Он зарядил свежую пленку и снял увядшие гвоздики, водокачку своего умершего брата, скомканное льняное полотенце, недопитую чашку чаю. Усадил в кресло кусок картона, испачканный сангиной, отснял, потом убрал его и снял вмятинку в кресле.
Он увлекся, нарисовал акварелью ее руку, вырезал ее и уложил на бабкину кровать, так, чтобы она свешивалась с нее; затем снял бабкино окно в лучах солнечного утра, взобрался на выступ фундамента и, держась рукой за карниз, снял акварельную руку в просвете между шторами.
— Боже мой, — подумал он, — я сошел с ума!
На восьмой день он изорвал ее портрет. Он не мог больше видеть ни его несовершенств, ни тех штрихов, которые так пронзительно кричали ему о ней. Он разорвал его и положил под кровать покойного брата, где еще лежал последний братов хлам — несколько кусков пенопласта, несколько железяк и две куклы — Одноножка и Одноручка. Конечно, можно было не рвать, а просто спрятать, и все, но он сначала сделал, а только потом подумал.

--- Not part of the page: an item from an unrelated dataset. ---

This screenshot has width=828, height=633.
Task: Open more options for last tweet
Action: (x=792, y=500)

На следующий день он весь вечер рисовал ее руку и каждые рисунок аккуратно вырезал, и когда стемнело вокруг него оказалось набросано на полу несколько десятков ее рук. Их он тоже положил к брату под кровать и снова подумал, что сошел с ума. А на другой день вырезал из черной бумаги ее профиль, потом еще десять — всего одиннадцать ее профилей, по числу дней, прошедших с того момента, как он расстался с ней на Красной площади. Из этих одиннадцати профилей три оказались очень похожими, почти точными — ведь профили — это его призвание, как будущего картографа. Он наклеил все профили на бумагу — черные на белую — и прикрепил кнопками к стенам.

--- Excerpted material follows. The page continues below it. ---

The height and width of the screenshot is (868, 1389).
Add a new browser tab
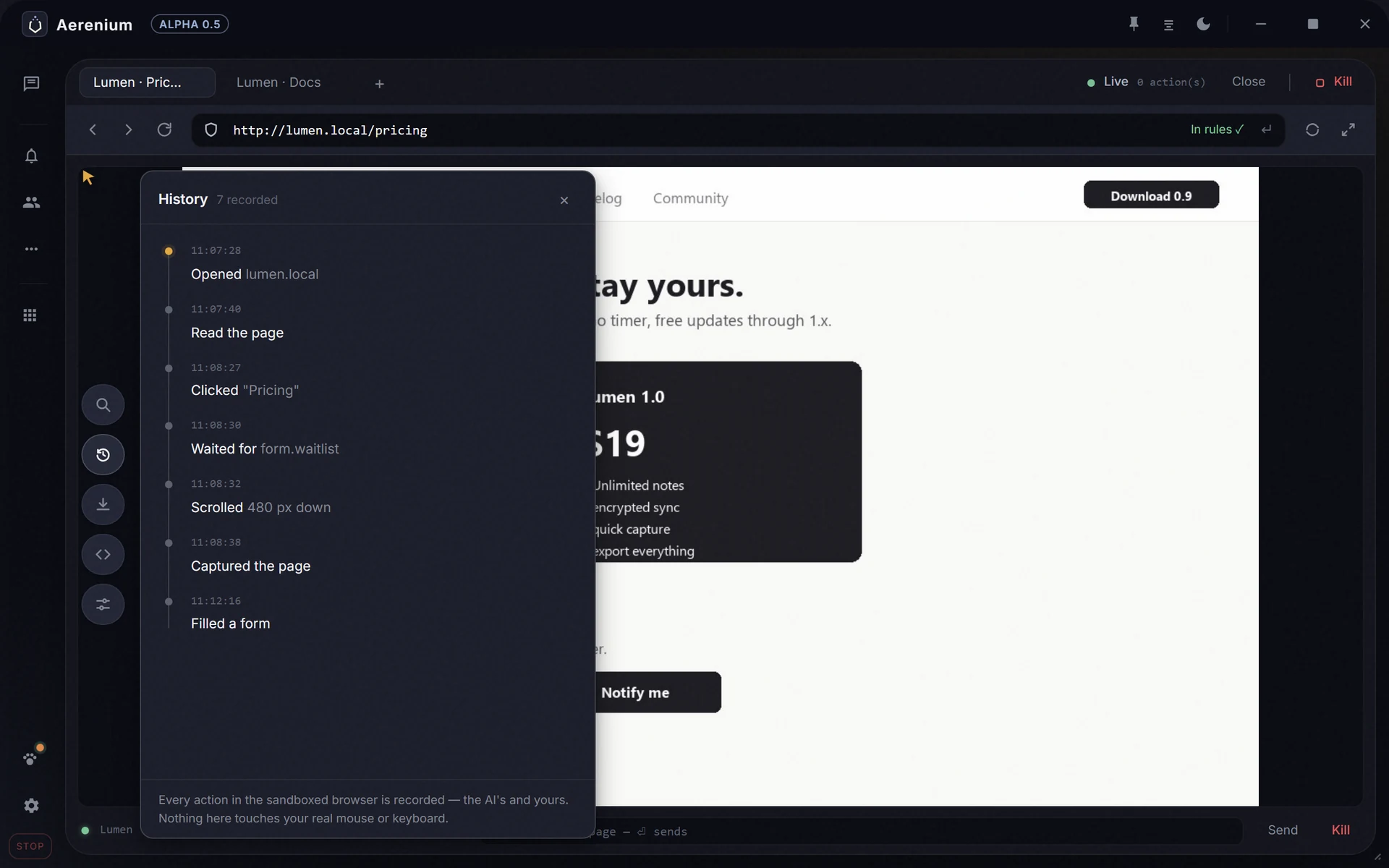(379, 84)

На другой день она пришла.
Было шесть часов вечера. Медленно иссякал солнечный свет. На плите щелкала, поджариваясь, яичница… Он стоял у плиты и вдруг, случайно посмотрев в окно, увидел, как она выскочила из подъехавшего такси и направилась в его подъезд. Тогда он подбежал к двери и, затаив дыхание, слушал ее приближающиеся шаги — звонкий цокот ее каблучков, четкий, как стук кастаньет. Она подошла, вздохнула. И нажала звонок. Он стоял и слушал. Она вздохнула еще раз, тихо пропела шепотом — па-па-па — и еще раз нажала звонок. Он неслышно прошел на кухню, потом громко с кухни протопал. Спросил:
— Кто там?
— Это я, — ответила она тихо.
Он открыл. И увидел ее.
На ней было синее платье, на запястье белый браслет, в ушах белые клипсы в форме крыльев бабочки с перламутровым отливом.
— Можно к тебе на минутку?
— Зачем ты спрашиваешь! Проходи. Я так рад тебе.

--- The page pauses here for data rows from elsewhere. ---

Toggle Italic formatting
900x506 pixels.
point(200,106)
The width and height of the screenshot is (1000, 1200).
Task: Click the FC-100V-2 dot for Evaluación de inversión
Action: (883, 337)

— Нет, я всего на минутку. Я спешу.
Он видел, что она взволнованна, но понимал, что причина ее волнения не здесь, не в этой квартире, а где-то там, далеко.
— Как дела, Павлик?
— Я ждал тебя.
— Глупости. У тебя что-то подгорает.
— Это я подгораю от радости тебя видеть.
— Нет, не ты. Это на кухне. Скорее, уже дым идет!
— Дым! Это уже серьезно. Как ты думаешь, дыма без огня не бывает?
Он пошел тушить яичницу.
— Как насчет ужина? У меня есть вкуснейшие маринованные огурцы и помидоры. Венгерские.
— Нет, спасибо. Ведь я только на минутку. Можно мне еще раз взглянуть на мой портрет?
— Конечно. Вот он.
Он провел ее в свою комнату и показал одиннадцать силуэтов, черных на белых квадратах, как следы на мокром снегу.
— Это я? Я? Господи, как здорово!
— Выбирай любой, если правится.
— А можно все? А тот портрет?
— Он… сгорел. Случайно.
Она стала откреплять от стены силуэты.